Could you write out all of the data again, word for word?
Start of WORKING DATA
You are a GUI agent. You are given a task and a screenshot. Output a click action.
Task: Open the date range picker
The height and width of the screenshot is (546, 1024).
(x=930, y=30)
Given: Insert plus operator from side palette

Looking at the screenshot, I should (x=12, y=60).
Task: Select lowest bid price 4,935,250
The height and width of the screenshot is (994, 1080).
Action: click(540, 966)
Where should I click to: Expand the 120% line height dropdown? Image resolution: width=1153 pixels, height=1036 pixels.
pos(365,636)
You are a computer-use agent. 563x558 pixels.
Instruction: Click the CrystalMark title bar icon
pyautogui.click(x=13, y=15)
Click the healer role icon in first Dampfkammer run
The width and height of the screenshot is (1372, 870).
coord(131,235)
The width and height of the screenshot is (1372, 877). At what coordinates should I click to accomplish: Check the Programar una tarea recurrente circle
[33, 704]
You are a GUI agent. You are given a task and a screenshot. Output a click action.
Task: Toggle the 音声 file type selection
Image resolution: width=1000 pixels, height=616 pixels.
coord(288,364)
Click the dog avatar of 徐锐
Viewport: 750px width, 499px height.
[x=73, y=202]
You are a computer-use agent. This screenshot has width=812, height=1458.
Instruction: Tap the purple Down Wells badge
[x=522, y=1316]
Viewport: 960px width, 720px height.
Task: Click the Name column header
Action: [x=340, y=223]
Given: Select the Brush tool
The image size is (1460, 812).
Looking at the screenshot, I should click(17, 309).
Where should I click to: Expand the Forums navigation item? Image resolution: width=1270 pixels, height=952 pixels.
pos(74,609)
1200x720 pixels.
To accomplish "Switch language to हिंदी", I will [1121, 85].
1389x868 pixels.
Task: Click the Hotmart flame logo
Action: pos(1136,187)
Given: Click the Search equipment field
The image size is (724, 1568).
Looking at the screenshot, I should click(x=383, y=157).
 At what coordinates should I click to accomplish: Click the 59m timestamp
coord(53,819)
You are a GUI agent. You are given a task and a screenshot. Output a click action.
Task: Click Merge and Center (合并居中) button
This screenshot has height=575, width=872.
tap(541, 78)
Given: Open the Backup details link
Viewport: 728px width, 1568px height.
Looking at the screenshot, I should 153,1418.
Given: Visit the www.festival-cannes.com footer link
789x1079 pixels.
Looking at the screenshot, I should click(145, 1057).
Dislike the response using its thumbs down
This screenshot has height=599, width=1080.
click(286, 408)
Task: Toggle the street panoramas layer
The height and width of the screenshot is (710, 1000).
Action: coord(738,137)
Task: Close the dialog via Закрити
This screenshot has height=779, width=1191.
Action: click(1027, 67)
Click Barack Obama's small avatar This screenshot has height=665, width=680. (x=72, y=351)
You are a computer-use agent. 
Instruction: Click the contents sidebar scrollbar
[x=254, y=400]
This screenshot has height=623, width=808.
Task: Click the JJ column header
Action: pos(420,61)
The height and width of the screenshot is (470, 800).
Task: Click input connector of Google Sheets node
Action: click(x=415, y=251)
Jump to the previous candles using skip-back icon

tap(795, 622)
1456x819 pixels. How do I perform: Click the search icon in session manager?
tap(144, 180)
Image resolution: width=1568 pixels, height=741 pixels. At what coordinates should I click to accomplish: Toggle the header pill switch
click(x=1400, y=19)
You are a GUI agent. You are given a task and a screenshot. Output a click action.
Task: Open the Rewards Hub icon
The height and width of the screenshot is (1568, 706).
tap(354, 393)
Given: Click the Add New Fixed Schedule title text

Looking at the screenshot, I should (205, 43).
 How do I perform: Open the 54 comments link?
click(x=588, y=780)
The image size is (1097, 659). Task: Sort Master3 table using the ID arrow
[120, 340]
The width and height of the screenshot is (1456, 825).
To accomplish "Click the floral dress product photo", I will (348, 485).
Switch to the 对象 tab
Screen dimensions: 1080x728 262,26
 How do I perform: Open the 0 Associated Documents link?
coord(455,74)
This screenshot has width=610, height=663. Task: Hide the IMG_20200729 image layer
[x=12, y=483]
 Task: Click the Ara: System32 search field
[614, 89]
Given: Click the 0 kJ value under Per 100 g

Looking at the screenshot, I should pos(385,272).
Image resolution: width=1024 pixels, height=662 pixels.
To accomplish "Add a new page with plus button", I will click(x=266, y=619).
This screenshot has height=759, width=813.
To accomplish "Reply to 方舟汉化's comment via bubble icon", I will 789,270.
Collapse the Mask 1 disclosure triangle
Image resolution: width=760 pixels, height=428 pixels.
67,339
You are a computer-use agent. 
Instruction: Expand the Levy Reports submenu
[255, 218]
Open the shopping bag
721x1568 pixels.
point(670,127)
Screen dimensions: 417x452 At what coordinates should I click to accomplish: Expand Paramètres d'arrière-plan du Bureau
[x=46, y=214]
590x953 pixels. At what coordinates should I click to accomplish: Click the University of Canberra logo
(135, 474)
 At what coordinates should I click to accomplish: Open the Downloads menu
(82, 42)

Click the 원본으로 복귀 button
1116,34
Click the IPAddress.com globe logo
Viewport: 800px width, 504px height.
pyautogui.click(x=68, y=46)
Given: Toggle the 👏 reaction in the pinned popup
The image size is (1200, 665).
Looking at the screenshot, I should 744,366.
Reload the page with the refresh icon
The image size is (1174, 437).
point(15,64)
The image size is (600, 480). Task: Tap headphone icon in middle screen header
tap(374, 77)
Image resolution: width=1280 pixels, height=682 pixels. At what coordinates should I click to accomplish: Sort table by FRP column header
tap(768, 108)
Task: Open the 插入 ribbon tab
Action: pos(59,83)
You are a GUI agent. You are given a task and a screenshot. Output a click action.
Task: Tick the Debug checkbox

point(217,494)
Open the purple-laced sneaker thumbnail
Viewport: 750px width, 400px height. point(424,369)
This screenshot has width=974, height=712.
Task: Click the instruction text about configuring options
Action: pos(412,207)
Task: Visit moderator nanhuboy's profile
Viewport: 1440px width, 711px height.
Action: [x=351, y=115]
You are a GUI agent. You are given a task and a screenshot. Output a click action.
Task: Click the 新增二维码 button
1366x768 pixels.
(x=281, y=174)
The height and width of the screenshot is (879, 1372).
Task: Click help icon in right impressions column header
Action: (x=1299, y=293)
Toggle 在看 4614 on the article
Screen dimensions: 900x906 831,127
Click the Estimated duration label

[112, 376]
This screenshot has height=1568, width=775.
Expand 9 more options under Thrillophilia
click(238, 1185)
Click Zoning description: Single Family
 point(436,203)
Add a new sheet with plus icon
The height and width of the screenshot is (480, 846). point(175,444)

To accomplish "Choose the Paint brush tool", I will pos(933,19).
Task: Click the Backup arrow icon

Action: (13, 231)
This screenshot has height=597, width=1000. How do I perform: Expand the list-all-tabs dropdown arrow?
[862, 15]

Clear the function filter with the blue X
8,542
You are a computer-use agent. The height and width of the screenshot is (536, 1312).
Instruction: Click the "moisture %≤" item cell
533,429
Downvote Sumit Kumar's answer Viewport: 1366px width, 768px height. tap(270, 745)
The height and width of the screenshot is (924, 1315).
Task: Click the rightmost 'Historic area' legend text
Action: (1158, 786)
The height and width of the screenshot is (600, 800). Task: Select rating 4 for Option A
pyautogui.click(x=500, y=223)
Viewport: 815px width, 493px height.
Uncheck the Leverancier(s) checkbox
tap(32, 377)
End of WORKING DATA
**YOUR SOLUTION**
You are a GUI agent. You are given a task and a screenshot. Output a click action.
Task: Open the date range picker
The height and width of the screenshot is (546, 1024).
(x=930, y=30)
Given: Insert plus operator from side palette

Looking at the screenshot, I should (x=12, y=60).
Task: Select lowest bid price 4,935,250
The height and width of the screenshot is (994, 1080).
Action: click(540, 966)
Where should I click to: Expand the 120% line height dropdown? Image resolution: width=1153 pixels, height=1036 pixels.
pos(365,636)
You are a computer-use agent. 563x558 pixels.
Instruction: Click the CrystalMark title bar icon
pyautogui.click(x=13, y=15)
Click the healer role icon in first Dampfkammer run
The width and height of the screenshot is (1372, 870).
coord(131,235)
The width and height of the screenshot is (1372, 877). At what coordinates should I click to accomplish: Check the Programar una tarea recurrente circle
[33, 704]
You are a GUI agent. You are given a task and a screenshot. Output a click action.
Task: Toggle the 音声 file type selection
Image resolution: width=1000 pixels, height=616 pixels.
coord(288,364)
Click the dog avatar of 徐锐
Viewport: 750px width, 499px height.
[x=73, y=202]
You are a computer-use agent. This screenshot has width=812, height=1458.
Instruction: Tap the purple Down Wells badge
[x=522, y=1316]
Viewport: 960px width, 720px height.
Task: Click the Name column header
Action: [x=340, y=223]
Given: Select the Brush tool
The image size is (1460, 812).
Looking at the screenshot, I should click(17, 309).
Where should I click to: Expand the Forums navigation item? Image resolution: width=1270 pixels, height=952 pixels.
pos(74,609)
1200x720 pixels.
To accomplish "Switch language to हिंदी", I will [1121, 85].
1389x868 pixels.
Task: Click the Hotmart flame logo
Action: pos(1136,187)
Given: Click the Search equipment field
The image size is (724, 1568).
Looking at the screenshot, I should click(x=383, y=157).
 At what coordinates should I click to accomplish: Click the 59m timestamp
coord(53,819)
You are a GUI agent. You are given a task and a screenshot. Output a click action.
Task: Click Merge and Center (合并居中) button
This screenshot has height=575, width=872.
tap(541, 78)
Given: Open the Backup details link
Viewport: 728px width, 1568px height.
Looking at the screenshot, I should 153,1418.
Given: Visit the www.festival-cannes.com footer link
789x1079 pixels.
Looking at the screenshot, I should click(145, 1057).
Dislike the response using its thumbs down
This screenshot has height=599, width=1080.
click(286, 408)
Task: Toggle the street panoramas layer
The height and width of the screenshot is (710, 1000).
Action: coord(738,137)
Task: Close the dialog via Закрити
This screenshot has height=779, width=1191.
Action: click(1027, 67)
Click Barack Obama's small avatar This screenshot has height=665, width=680. (x=72, y=351)
You are a computer-use agent. 
Instruction: Click the contents sidebar scrollbar
[x=254, y=400]
This screenshot has height=623, width=808.
Task: Click the JJ column header
Action: pos(420,61)
The height and width of the screenshot is (470, 800).
Task: Click input connector of Google Sheets node
Action: click(x=415, y=251)
Jump to the previous candles using skip-back icon

tap(795, 622)
1456x819 pixels. How do I perform: Click the search icon in session manager?
tap(144, 180)
Image resolution: width=1568 pixels, height=741 pixels. At what coordinates should I click to accomplish: Toggle the header pill switch
click(x=1400, y=19)
You are a GUI agent. You are given a task and a screenshot. Output a click action.
Task: Open the Rewards Hub icon
The height and width of the screenshot is (1568, 706).
tap(354, 393)
Given: Click the Add New Fixed Schedule title text

Looking at the screenshot, I should (205, 43).
 How do I perform: Open the 54 comments link?
click(x=588, y=780)
The image size is (1097, 659). Task: Sort Master3 table using the ID arrow
[120, 340]
The width and height of the screenshot is (1456, 825).
To accomplish "Click the floral dress product photo", I will (348, 485).
Switch to the 对象 tab
Screen dimensions: 1080x728 262,26
 How do I perform: Open the 0 Associated Documents link?
coord(455,74)
This screenshot has width=610, height=663. Task: Hide the IMG_20200729 image layer
[x=12, y=483]
 Task: Click the Ara: System32 search field
[614, 89]
Given: Click the 0 kJ value under Per 100 g

Looking at the screenshot, I should pos(385,272).
Image resolution: width=1024 pixels, height=662 pixels.
To accomplish "Add a new page with plus button", I will click(x=266, y=619).
This screenshot has height=759, width=813.
To accomplish "Reply to 方舟汉化's comment via bubble icon", I will 789,270.
Collapse the Mask 1 disclosure triangle
Image resolution: width=760 pixels, height=428 pixels.
67,339
You are a computer-use agent. 
Instruction: Expand the Levy Reports submenu
[255, 218]
Open the shopping bag
721x1568 pixels.
point(670,127)
Screen dimensions: 417x452 At what coordinates should I click to accomplish: Expand Paramètres d'arrière-plan du Bureau
[x=46, y=214]
590x953 pixels. At what coordinates should I click to accomplish: Click the University of Canberra logo
(135, 474)
 At what coordinates should I click to accomplish: Open the Downloads menu
(82, 42)

Click the 원본으로 복귀 button
1116,34
Click the IPAddress.com globe logo
Viewport: 800px width, 504px height.
pyautogui.click(x=68, y=46)
Given: Toggle the 👏 reaction in the pinned popup
The image size is (1200, 665).
Looking at the screenshot, I should 744,366.
Reload the page with the refresh icon
The image size is (1174, 437).
point(15,64)
The image size is (600, 480). Task: Tap headphone icon in middle screen header
tap(374, 77)
Image resolution: width=1280 pixels, height=682 pixels. At what coordinates should I click to accomplish: Sort table by FRP column header
tap(768, 108)
Task: Open the 插入 ribbon tab
Action: pos(59,83)
You are a GUI agent. You are given a task and a screenshot. Output a click action.
Task: Tick the Debug checkbox

point(217,494)
Open the purple-laced sneaker thumbnail
Viewport: 750px width, 400px height. point(424,369)
This screenshot has width=974, height=712.
Task: Click the instruction text about configuring options
Action: pos(412,207)
Task: Visit moderator nanhuboy's profile
Viewport: 1440px width, 711px height.
Action: [x=351, y=115]
You are a GUI agent. You are given a task and a screenshot. Output a click action.
Task: Click the 新增二维码 button
1366x768 pixels.
(x=281, y=174)
The height and width of the screenshot is (879, 1372).
Task: Click help icon in right impressions column header
Action: (x=1299, y=293)
Toggle 在看 4614 on the article
Screen dimensions: 900x906 831,127
Click the Estimated duration label

[112, 376]
This screenshot has height=1568, width=775.
Expand 9 more options under Thrillophilia
click(238, 1185)
Click Zoning description: Single Family
 point(436,203)
Add a new sheet with plus icon
The height and width of the screenshot is (480, 846). point(175,444)

To accomplish "Choose the Paint brush tool", I will pos(933,19).
Task: Click the Backup arrow icon

Action: (13, 231)
This screenshot has height=597, width=1000. How do I perform: Expand the list-all-tabs dropdown arrow?
[862, 15]

Clear the function filter with the blue X
8,542
You are a computer-use agent. The height and width of the screenshot is (536, 1312).
Instruction: Click the "moisture %≤" item cell
533,429
Downvote Sumit Kumar's answer Viewport: 1366px width, 768px height. tap(270, 745)
The height and width of the screenshot is (924, 1315).
Task: Click the rightmost 'Historic area' legend text
Action: (1158, 786)
The height and width of the screenshot is (600, 800). Task: Select rating 4 for Option A
pyautogui.click(x=500, y=223)
Viewport: 815px width, 493px height.
Uncheck the Leverancier(s) checkbox
tap(32, 377)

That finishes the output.